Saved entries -

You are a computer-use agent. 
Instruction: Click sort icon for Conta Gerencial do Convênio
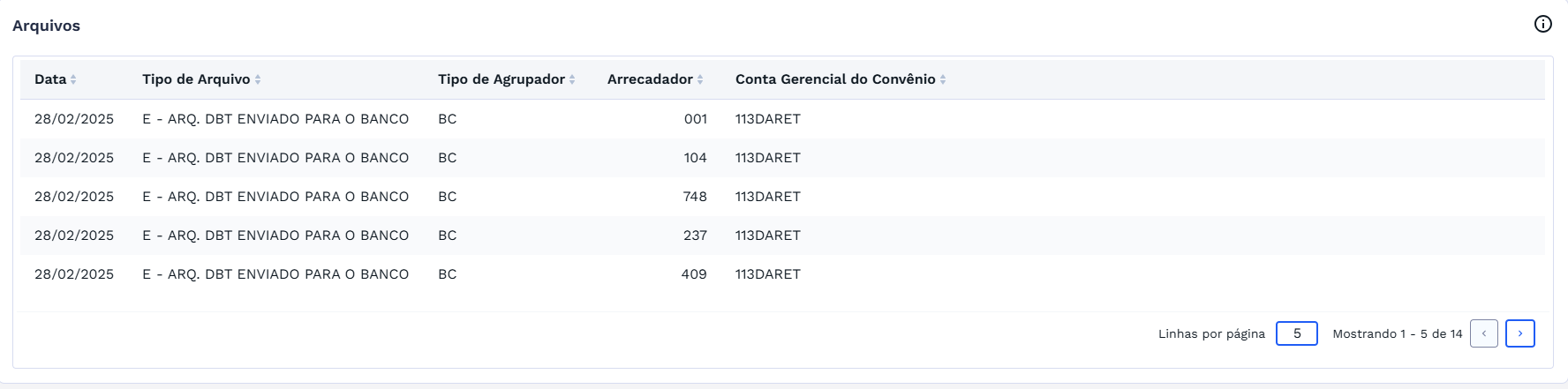coord(943,79)
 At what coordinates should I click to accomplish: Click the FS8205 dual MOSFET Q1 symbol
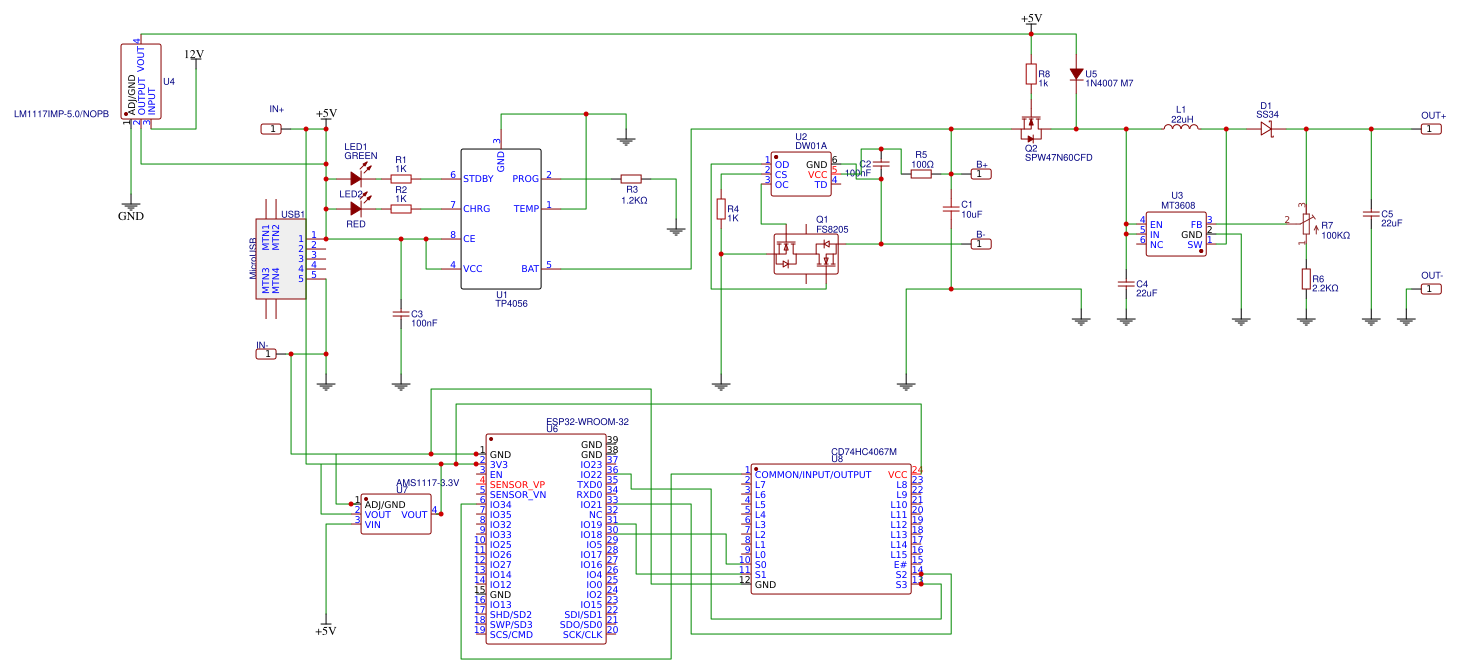click(x=805, y=255)
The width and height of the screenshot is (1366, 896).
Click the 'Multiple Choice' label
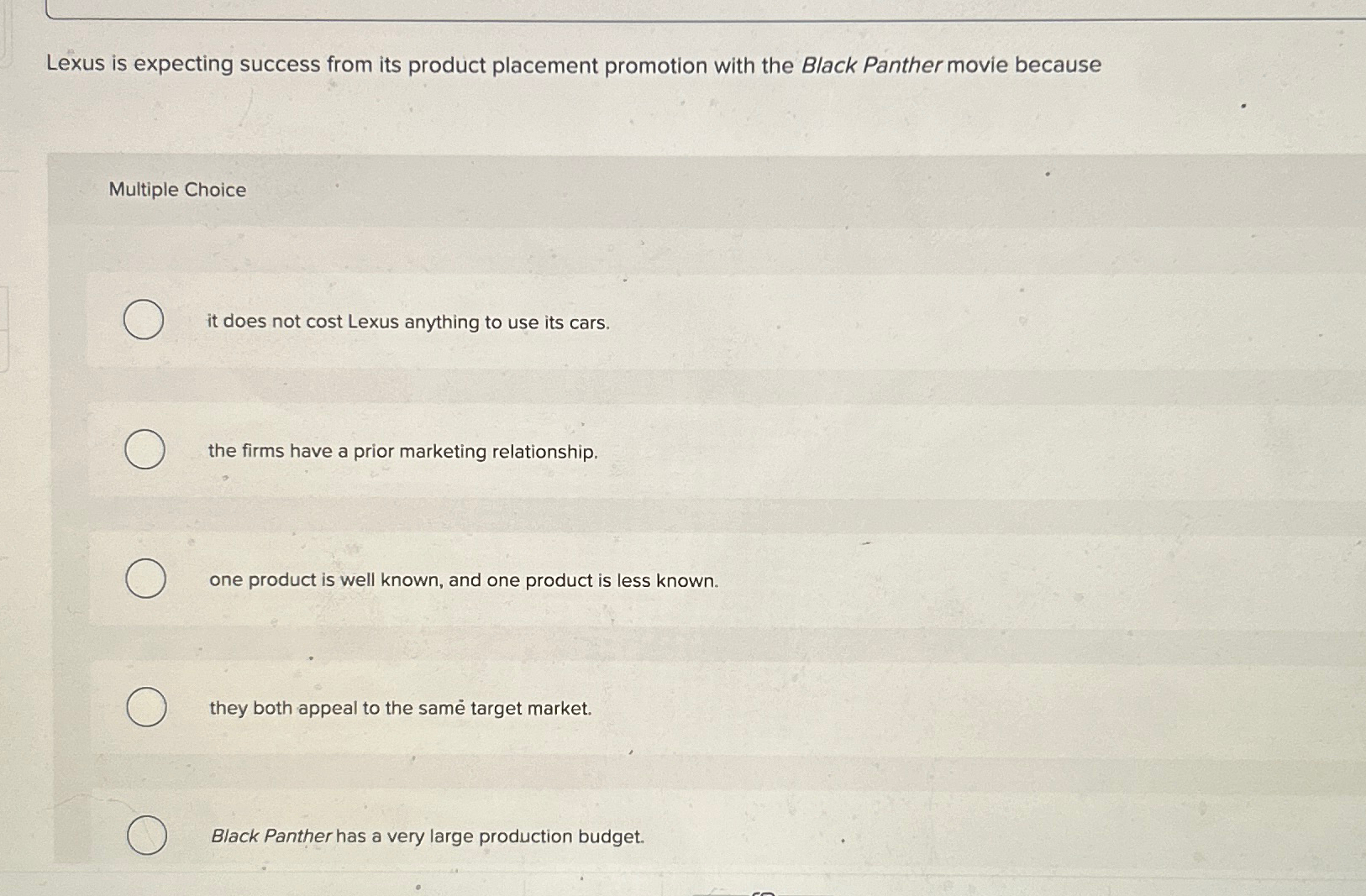pyautogui.click(x=177, y=190)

EXERCISE INSTRUCTIONS -
When copying the data above, repeat every word exactly and drop the pictures.

ANSWER SECTION -
You are a computer-use agent. 
Instruction: Click sort icon for Conta Gerencial do Convênio
coord(943,79)
 At what coordinates should I click to accomplish: Click the FS8205 dual MOSFET Q1 symbol
click(x=805, y=255)
The width and height of the screenshot is (1366, 896).
Click the 'Multiple Choice' label
pyautogui.click(x=177, y=190)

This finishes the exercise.